### WHAT YOU SHOULD DO
What you should give back is a precise copy of the lines below from the one containing "Task: Click the reference" through the one containing "Click the orange trigger", with no pictures.

### RECORD SET
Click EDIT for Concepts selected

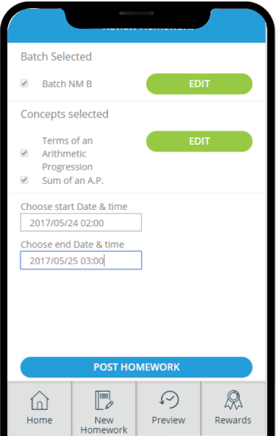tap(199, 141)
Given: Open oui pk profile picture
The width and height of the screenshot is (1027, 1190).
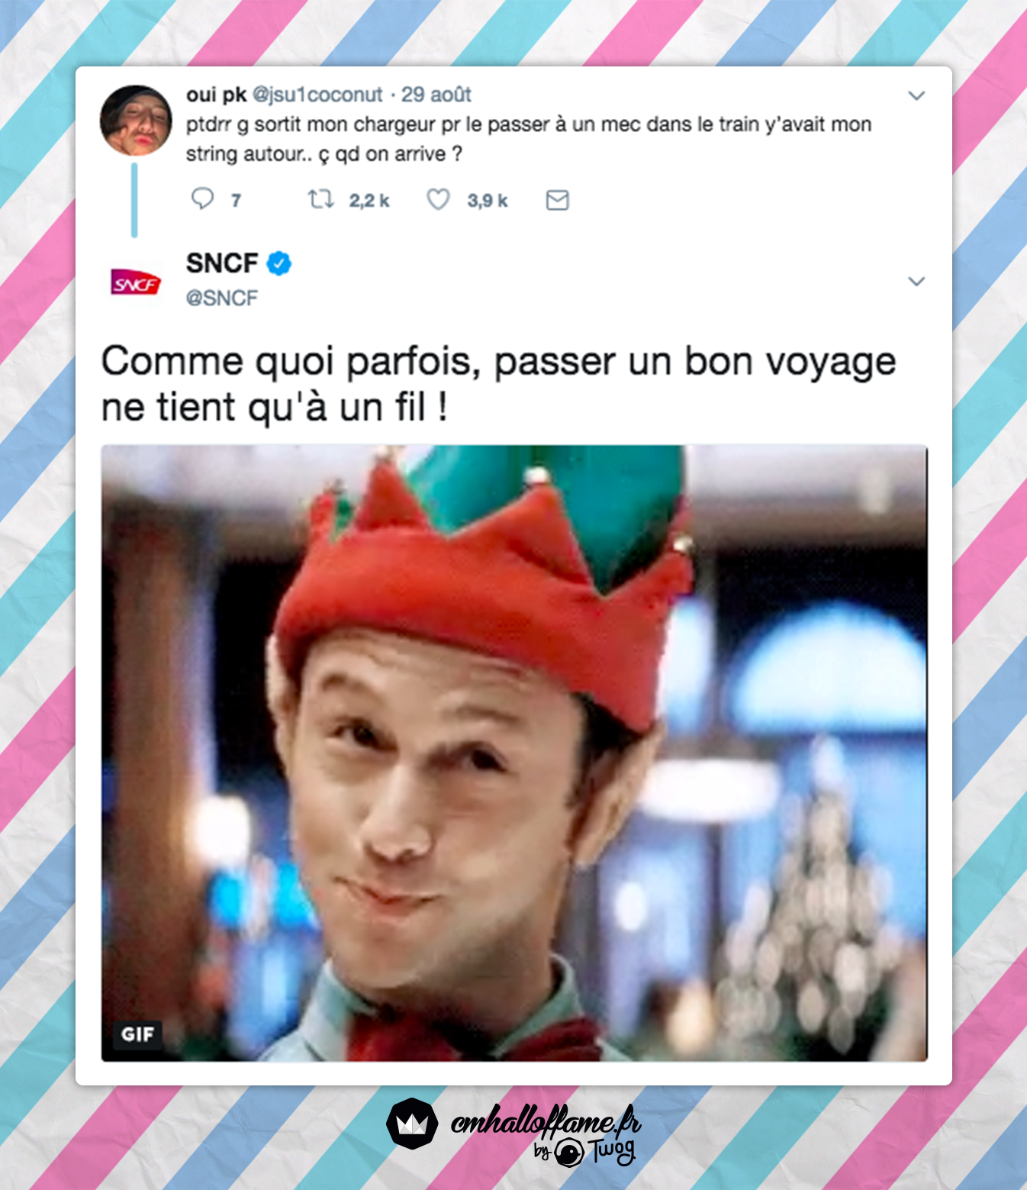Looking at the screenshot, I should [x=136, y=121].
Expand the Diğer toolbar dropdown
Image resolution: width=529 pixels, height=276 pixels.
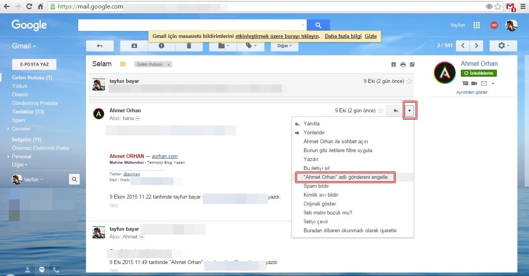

---

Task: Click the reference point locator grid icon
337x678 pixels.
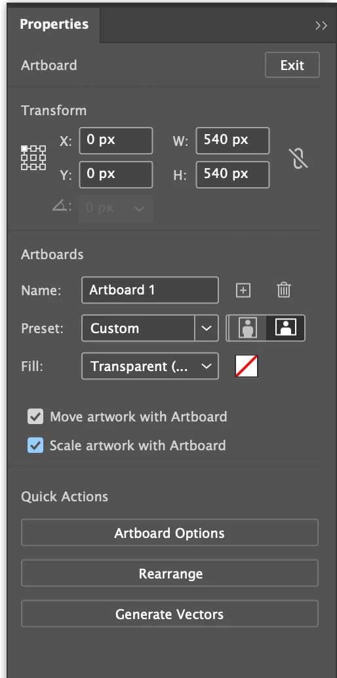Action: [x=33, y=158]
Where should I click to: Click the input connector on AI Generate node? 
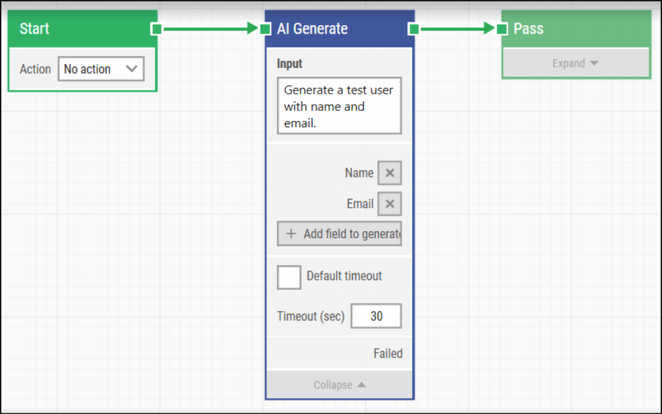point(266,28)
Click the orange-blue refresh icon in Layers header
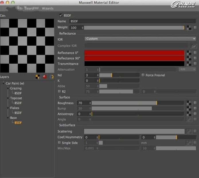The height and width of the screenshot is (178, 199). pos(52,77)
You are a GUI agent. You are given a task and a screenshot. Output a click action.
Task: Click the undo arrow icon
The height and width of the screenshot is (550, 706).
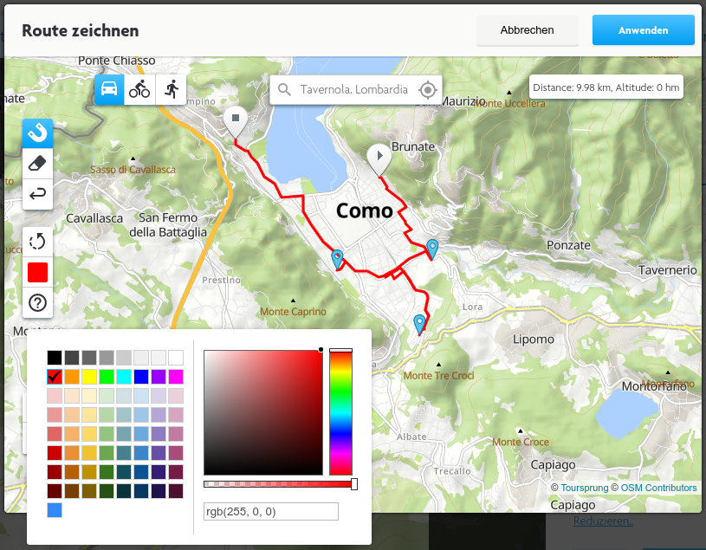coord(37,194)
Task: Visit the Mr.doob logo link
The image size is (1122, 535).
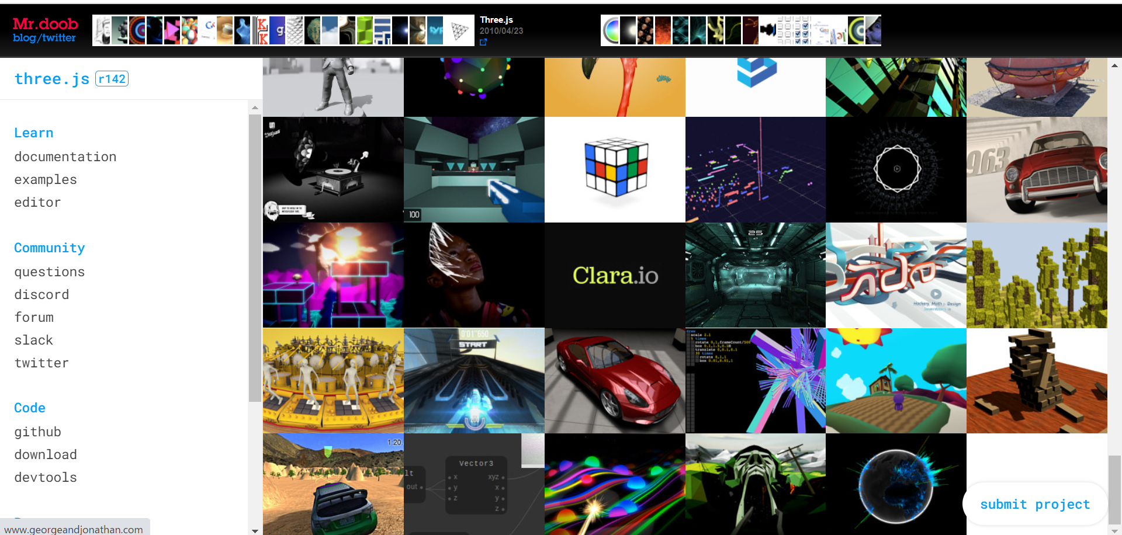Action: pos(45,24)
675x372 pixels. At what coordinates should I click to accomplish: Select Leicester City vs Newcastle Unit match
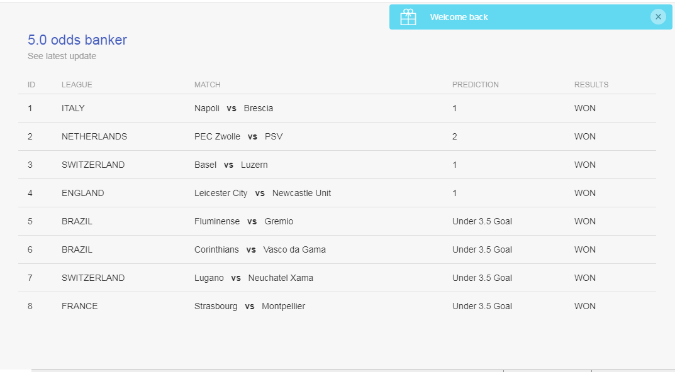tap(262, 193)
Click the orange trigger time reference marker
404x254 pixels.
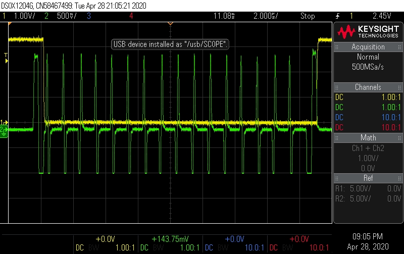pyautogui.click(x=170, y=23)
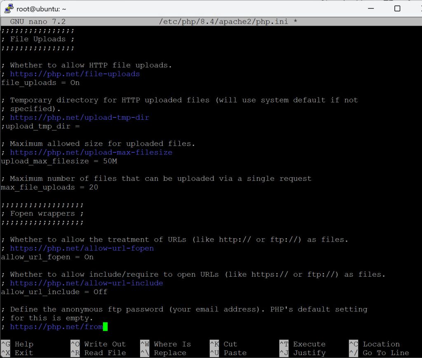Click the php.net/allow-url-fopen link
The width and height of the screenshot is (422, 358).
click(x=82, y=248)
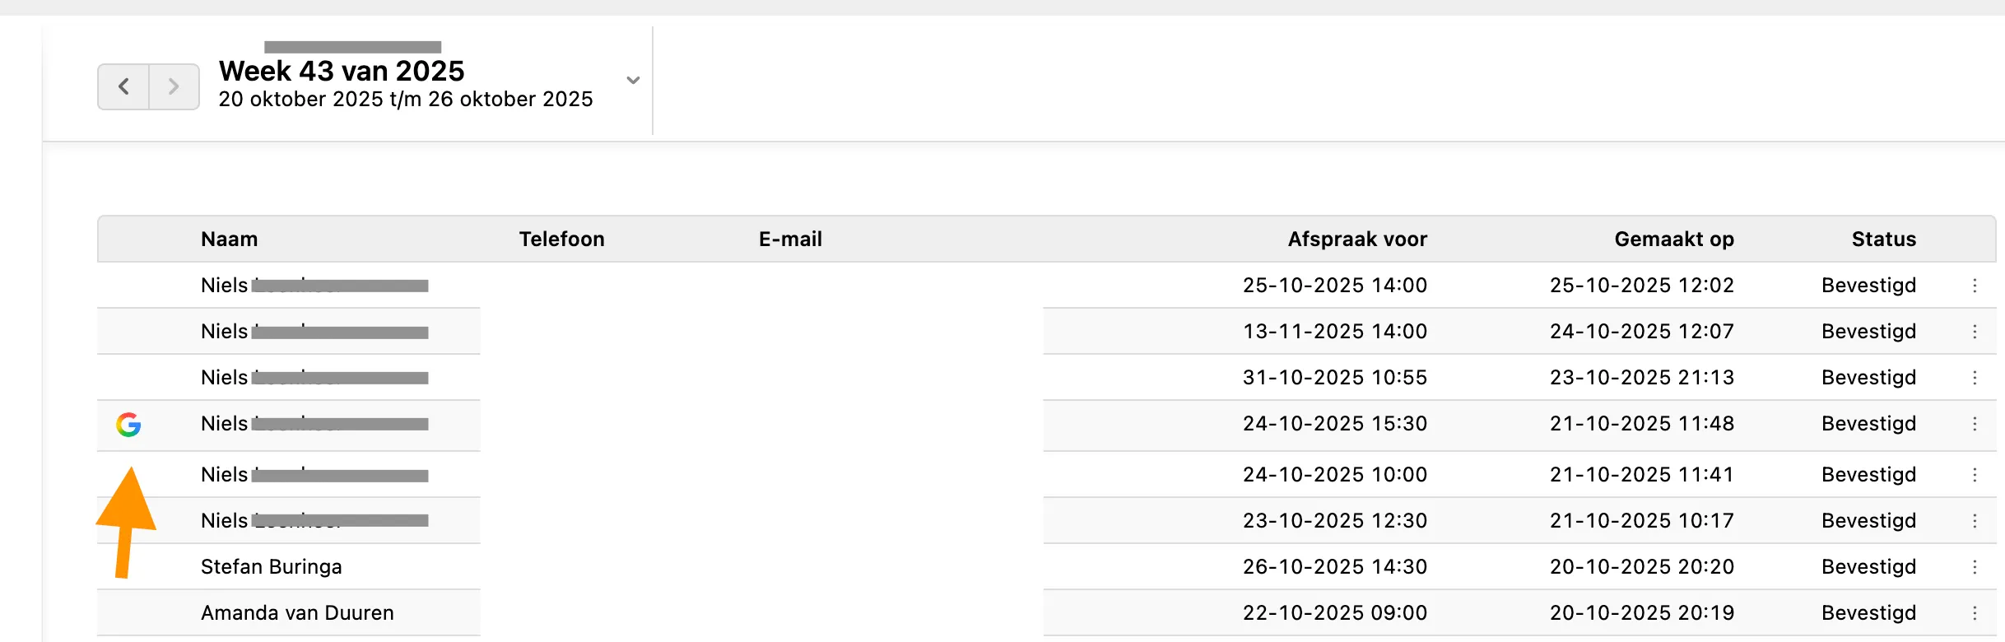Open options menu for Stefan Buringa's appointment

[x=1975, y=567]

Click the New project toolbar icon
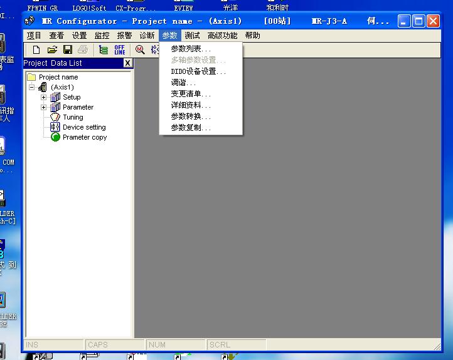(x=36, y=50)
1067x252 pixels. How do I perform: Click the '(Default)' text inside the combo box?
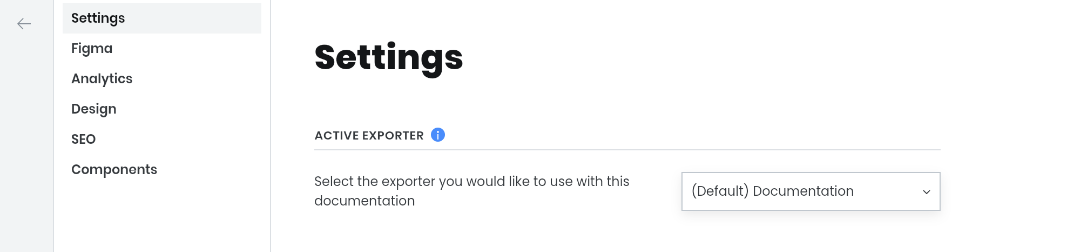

### RESPONSE AREA
Task: Click the reference point locator grid icon
337x678 pixels.
Action: [x=33, y=158]
Where should I click to: Click the input connector on AI Generate node? 
point(266,28)
Click the orange-blue refresh icon in Layers header
The height and width of the screenshot is (178, 199). pos(52,77)
You are a GUI agent. You are given a task and a screenshot. Output a click action.
Task: Click the undo arrow icon
The height and width of the screenshot is (550, 706).
coord(37,194)
Task: Visit the Mr.doob logo link
The image size is (1122, 535).
Action: pos(45,24)
675x372 pixels. At what coordinates should I click to accomplish: Select Leicester City vs Newcastle Unit match
tap(262, 193)
Click the orange trigger time reference marker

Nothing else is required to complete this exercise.